Equivalence Testing Under Privacy Constraints
arXiv:2604.06499v1 Announce Type: cross
Abstract: Protecting individual privacy is essential across research domains, from socio-economic surveys to big-tech user data. This need is particularly acute in healthcare, where analyses often involve sensitive patient information. A typical example is comparing treatment efficacy across hospitals or ensuring consistency in diagnostic laboratory calibrations, both requiring privacy-preserving statistical procedures.

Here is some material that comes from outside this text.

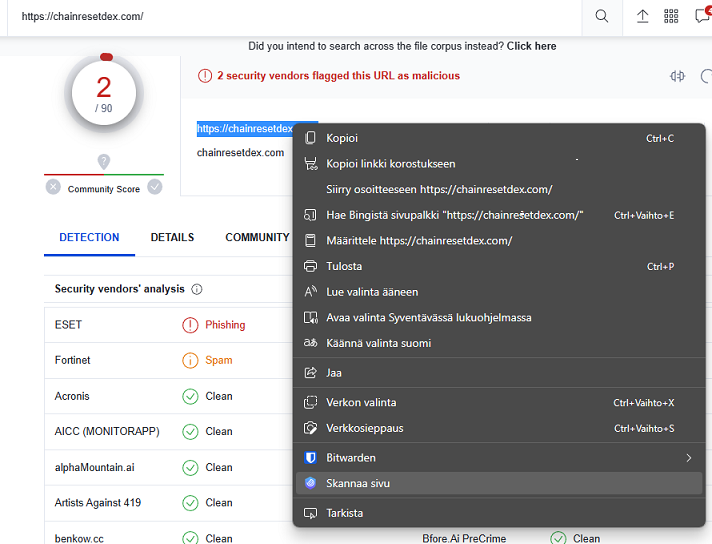The width and height of the screenshot is (712, 544).
Task: Open the apps grid icon
Action: tap(671, 16)

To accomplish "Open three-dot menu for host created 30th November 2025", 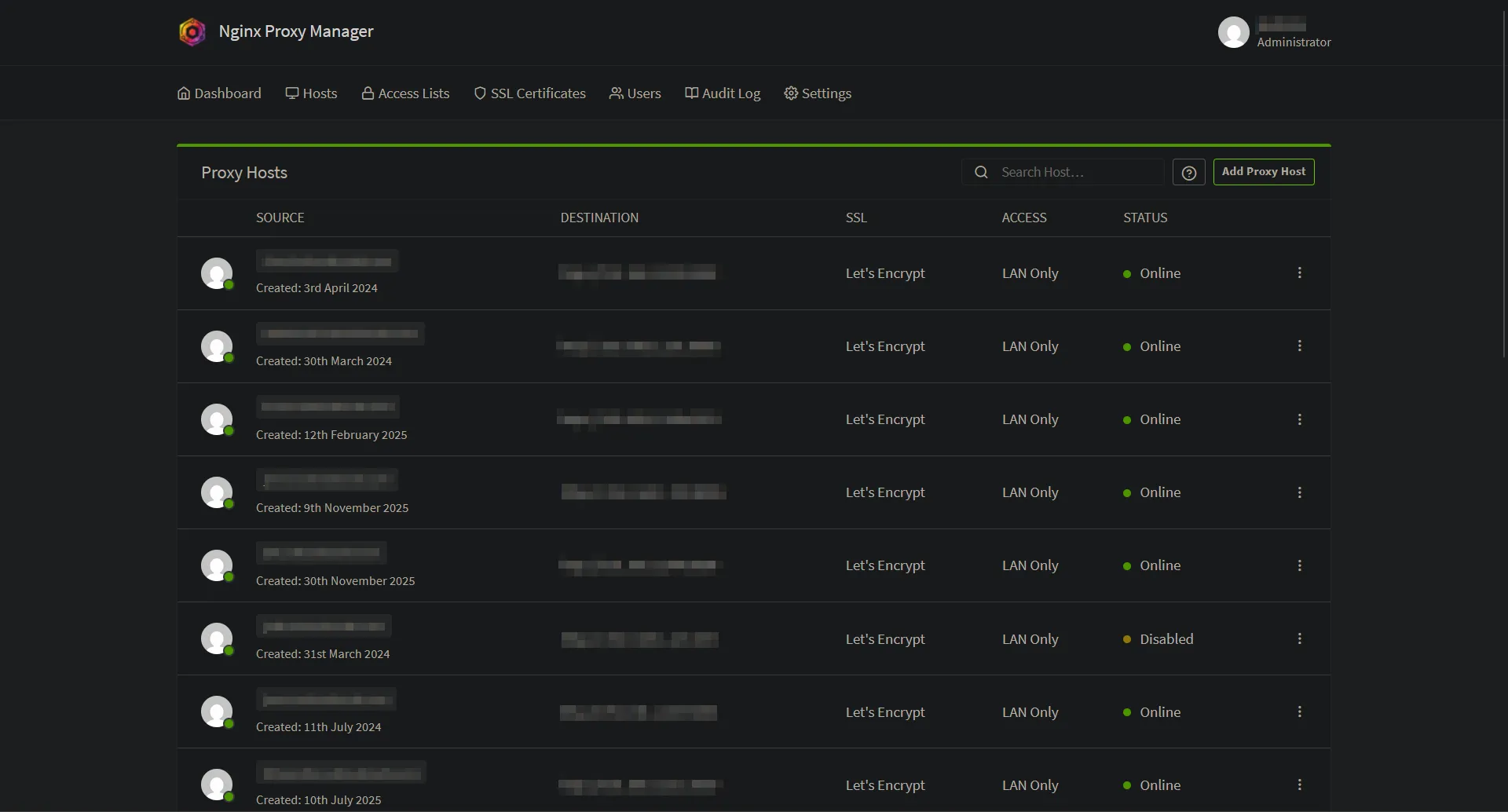I will coord(1299,565).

However, standard equivalence testing procedures for differences in proportions or means, commonly used to assess average equivalence, can inadvertently disclose sensitive information. To address this problem, we develop differentially private equivalence testing procedures that rely on simulation-based calibration, as the finite-sample distribution is analytically intractable. Our approach introduces a unified framework, termed DP-TOST, for conducting differentially private equivalence testing of both means and proportions. Through numerical simulations and real-world applications, we demonstrate that the proposed method maintains type-I error control at the nominal level and achieves power comparable to its non-private counterpart as the privacy budget and/or sample size increases, while ensuring strong privacy guarantees. These findings establish a reliable and practical framework for privacy-preserving equivalence testing in high-stakes fields such as healthcare, among others.